The Smyth's contribution


After the input to the Cooke design made by Henry Baldwin of Mendham, the next phase of design and production took place , about ten miles away in Suffolk. Here it was that the local wheelwrights of the village of Peasenhall, James and Johnathan Smyth, worked under the patronage of a local farmer, Robert Wardley of Grove Farm across the road from their wheelwrights shop, to improve the Lever Drill. It is likely that Wardley and the Smyths came in contact with Baldwin's drill at Mendham which was their local market.

The brothers carried out repairs to the Norfolk drills then being used. All the coulters of this drill were set in a transverse beam and could not be moved independently of one another. James Smyth and his brother Jonathan produced their first lever drill which followed Baldwin's pattern in which each coulter was fixed to an independent lever for its ready adjustment to different widths; it also embodied the gear drive of Cooke's drill in place of the belt drive of the earlier patterns. It had an improved manure box fitted with cups for sowing the manure with the grain. Swing steerage enabled the operator to move the coulters to the left or right to keep the line of sowing straight. It was not, of course, the first combined drill. In 1800 James set up a business in Peasenhall to manufacture the modified drills. His younger brother Jonathan manufactured drills in Sweffling and another brother George set up a drill making works in Ipswich in 1837.

The immediate market for the drill was amongst the neighbouring farmers, of what was and is a predominantly arable district; but a wider market was necessary if the infant firm was to prosper. Smyths' sent out travellers, expert in the use of the drill, who exhibited the machines in various markets and offered to do contract drilling for as. 6d. an acre. This plan was successful, and contract drilling became the practice so far away as Oxfordshire. The firm prospered and there were widely dispersed offshoots. One of their employees, William Woolnough, went to Kingston-on-Thames and became a partner in Messrs. Priest and Woolnough. . Woodgate Gower, a son-in-law, went to Hook in Hampshire, and his sons later departed to such distant places as Shropshire and Buckingham so that the influence of James Smyth was felt all over the country during the nineteenth century.

The brothers were of the generation that marked the beginning of end of 'the countryfolk'. In particular, James son and grandson expanded the business by applying design and international marketing to the mass production of drills in their Peasenhall works at a rate of between six and seven drills a week. This works, behind the church, continued to make drills to the same basic design, but with a steady input of innovations, until 1967. Thereby, the Smyth family increased its fortunes and was a beneficent influence on village life and the local economy. The Smyth design came to be known world wide as the Suffolk Drill.

The age of industrial prosperity for Peasenhall really began when James' son, James Jnr, took over the works in 1836. In his catalogue published in 1840, he announced that he was the sole proprietor of the Peasenhall works. He lists the following improvements he had made to the Lever Corn Drill resulting from 20 years experience with his father and himself as follows.

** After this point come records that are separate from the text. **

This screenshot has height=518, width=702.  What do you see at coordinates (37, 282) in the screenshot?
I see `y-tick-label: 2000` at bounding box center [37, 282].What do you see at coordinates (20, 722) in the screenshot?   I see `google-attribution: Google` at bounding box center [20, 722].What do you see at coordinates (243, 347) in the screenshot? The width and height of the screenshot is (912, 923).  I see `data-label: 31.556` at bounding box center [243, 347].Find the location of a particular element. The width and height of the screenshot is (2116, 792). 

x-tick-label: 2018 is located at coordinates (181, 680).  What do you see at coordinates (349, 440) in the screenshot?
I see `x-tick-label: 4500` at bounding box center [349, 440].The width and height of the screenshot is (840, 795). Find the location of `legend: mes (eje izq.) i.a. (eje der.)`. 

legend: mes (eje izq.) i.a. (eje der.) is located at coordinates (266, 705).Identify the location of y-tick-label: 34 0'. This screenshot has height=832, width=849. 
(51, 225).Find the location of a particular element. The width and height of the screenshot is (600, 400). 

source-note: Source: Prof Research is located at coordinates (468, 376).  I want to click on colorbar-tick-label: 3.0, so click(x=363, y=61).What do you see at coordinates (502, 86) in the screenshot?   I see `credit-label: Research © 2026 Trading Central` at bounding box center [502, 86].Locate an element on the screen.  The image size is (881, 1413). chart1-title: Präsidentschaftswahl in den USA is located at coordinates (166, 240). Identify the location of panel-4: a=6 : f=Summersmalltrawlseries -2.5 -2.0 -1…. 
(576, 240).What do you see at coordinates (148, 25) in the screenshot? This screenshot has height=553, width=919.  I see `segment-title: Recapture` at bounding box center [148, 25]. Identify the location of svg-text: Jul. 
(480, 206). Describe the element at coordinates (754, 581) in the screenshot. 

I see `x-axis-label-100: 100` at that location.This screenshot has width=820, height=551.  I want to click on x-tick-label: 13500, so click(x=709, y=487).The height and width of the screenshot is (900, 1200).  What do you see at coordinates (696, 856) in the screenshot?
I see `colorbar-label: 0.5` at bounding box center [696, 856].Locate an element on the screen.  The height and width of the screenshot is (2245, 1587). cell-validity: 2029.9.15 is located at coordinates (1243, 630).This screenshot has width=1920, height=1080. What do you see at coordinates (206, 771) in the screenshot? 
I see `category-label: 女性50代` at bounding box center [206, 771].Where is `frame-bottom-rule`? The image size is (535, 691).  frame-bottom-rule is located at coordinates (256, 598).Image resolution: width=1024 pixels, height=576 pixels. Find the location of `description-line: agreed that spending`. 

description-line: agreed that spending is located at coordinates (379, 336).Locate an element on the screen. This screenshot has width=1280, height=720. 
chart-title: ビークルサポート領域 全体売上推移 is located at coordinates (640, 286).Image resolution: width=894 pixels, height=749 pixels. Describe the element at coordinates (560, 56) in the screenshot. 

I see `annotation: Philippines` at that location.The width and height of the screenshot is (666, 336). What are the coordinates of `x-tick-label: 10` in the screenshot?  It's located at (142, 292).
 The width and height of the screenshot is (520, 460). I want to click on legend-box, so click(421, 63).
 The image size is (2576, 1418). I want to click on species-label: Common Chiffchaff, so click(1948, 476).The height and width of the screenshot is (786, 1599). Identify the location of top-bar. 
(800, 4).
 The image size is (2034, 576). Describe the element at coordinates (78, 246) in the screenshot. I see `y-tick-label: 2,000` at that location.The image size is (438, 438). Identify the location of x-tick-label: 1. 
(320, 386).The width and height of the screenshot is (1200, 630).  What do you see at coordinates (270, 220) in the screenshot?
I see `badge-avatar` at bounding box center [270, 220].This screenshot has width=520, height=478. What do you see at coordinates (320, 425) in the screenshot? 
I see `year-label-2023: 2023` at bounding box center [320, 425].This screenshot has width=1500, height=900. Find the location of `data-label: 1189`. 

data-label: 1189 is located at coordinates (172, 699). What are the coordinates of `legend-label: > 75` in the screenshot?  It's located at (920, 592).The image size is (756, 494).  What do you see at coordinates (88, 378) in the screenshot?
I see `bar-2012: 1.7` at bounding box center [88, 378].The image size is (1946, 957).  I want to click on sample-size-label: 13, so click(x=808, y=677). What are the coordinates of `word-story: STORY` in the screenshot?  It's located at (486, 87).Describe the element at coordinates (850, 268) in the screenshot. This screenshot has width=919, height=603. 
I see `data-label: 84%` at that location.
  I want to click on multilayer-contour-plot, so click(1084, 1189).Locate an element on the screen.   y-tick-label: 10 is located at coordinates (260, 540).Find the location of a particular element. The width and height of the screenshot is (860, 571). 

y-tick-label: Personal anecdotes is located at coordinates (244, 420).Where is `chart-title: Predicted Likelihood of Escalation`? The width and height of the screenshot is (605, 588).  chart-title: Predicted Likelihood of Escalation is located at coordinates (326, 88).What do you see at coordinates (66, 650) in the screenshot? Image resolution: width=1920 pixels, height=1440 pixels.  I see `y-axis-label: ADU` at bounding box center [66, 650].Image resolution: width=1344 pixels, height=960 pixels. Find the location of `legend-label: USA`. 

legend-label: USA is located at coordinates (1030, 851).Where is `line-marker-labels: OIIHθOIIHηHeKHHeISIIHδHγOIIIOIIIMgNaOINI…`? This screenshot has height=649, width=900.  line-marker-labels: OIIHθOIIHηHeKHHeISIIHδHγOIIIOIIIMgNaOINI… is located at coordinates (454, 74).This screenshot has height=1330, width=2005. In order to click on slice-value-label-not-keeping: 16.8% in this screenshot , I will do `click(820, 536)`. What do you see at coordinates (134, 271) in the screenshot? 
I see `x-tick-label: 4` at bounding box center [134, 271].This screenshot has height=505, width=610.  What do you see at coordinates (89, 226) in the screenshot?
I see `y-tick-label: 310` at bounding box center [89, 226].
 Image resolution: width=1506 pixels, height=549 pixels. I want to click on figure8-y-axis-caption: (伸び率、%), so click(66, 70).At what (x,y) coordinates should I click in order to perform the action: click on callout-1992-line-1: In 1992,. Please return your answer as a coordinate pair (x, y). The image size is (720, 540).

1 Cog work for drilling uneven surfaces- Cog Wheel on the barrel that deposits the seeds works in a central position over the Cog Wheel on the nave, so that when either scending or descending a hill--- never before accomplished by any other maker.

2 Additional Box fitted for drilling seeds between the rows of corn at the same time the corn is drilled.. This box can be used by itself, replacing the usual box, for drilling seeds. The (new box adds to appearance of machine)

J Allen Ransome in his book, The Implements of Agriculture, published in 1843, summarised the improvements made by James Smyth and his brother Jonathan to the Cooke drill as:

· A mode of adjusting the coulters to distances apart from each other, from four and a half inches and upwards.

· An improved manure box, and cups for the delivery of manure with the corn.

· A plan to drill in manure and corn, and sow small seeds at the same time.

· The swing steerage, by which means the man attending the drill can move the counters to the right or to the left hand, so as to keep the straight and parallel lines for sowing the seeds.

· Various improvements in gearing and driving the wheels, barrels etc.

It was probably James Jnr's patent that was accepted in 16th May 1844, the year his father died. The innovations summarised in the patent are:

1 The mode of arranging the bearings in respect of the wheels of the axis (the sides of the box were reinforced with metal so that the wheels were at right angles to the axle rather than at an inturned angle to it;

2 The mode of arranging the revolving apparatus for delivery of the manure at intervals (cog drive from main axle);

3 The mode of arranging the apparatus whereby the seed can be delivered together with or separate from, the manure and the earth covered over the manure before the seed is sown (levers and coulters);

4 The mode of sowing seed from two different compartments by the same drill by two sets of cups being affixed on the same axis and moving in the two separate compartments as above described (cups).